● **Your goal**: If a line in the entries below contains "will", copy it.

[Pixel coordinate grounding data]
[Start of section]

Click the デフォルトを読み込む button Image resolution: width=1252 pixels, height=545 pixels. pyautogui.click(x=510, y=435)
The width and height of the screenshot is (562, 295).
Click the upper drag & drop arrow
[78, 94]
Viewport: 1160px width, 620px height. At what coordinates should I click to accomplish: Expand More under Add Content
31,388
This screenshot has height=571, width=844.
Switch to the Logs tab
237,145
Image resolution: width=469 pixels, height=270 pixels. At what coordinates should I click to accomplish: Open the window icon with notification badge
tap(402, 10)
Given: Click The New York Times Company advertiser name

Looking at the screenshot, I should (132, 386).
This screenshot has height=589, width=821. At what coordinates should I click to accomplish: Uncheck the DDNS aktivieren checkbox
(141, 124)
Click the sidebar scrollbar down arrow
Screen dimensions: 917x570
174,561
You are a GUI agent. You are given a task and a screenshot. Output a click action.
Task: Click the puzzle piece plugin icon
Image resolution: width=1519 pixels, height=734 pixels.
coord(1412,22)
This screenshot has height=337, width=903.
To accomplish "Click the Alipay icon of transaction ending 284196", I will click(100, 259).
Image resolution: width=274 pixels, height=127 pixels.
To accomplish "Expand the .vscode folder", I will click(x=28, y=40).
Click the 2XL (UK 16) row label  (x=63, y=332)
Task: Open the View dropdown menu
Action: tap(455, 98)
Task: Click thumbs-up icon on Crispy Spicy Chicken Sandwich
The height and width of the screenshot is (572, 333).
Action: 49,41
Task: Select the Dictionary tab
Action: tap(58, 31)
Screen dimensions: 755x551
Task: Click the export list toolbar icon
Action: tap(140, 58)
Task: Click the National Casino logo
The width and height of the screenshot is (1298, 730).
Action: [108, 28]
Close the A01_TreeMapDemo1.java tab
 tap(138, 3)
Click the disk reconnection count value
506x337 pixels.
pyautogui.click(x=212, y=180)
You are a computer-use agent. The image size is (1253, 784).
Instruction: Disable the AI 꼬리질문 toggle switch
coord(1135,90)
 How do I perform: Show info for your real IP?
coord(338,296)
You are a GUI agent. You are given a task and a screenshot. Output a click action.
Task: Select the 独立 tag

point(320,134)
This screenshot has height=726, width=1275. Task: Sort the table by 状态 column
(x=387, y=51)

[End of section]

● **Response area**:
To accomplish "Click the Alipay icon of transaction ending 284196", I will click(100, 259).
To accomplish "Expand the .vscode folder", I will click(x=28, y=40).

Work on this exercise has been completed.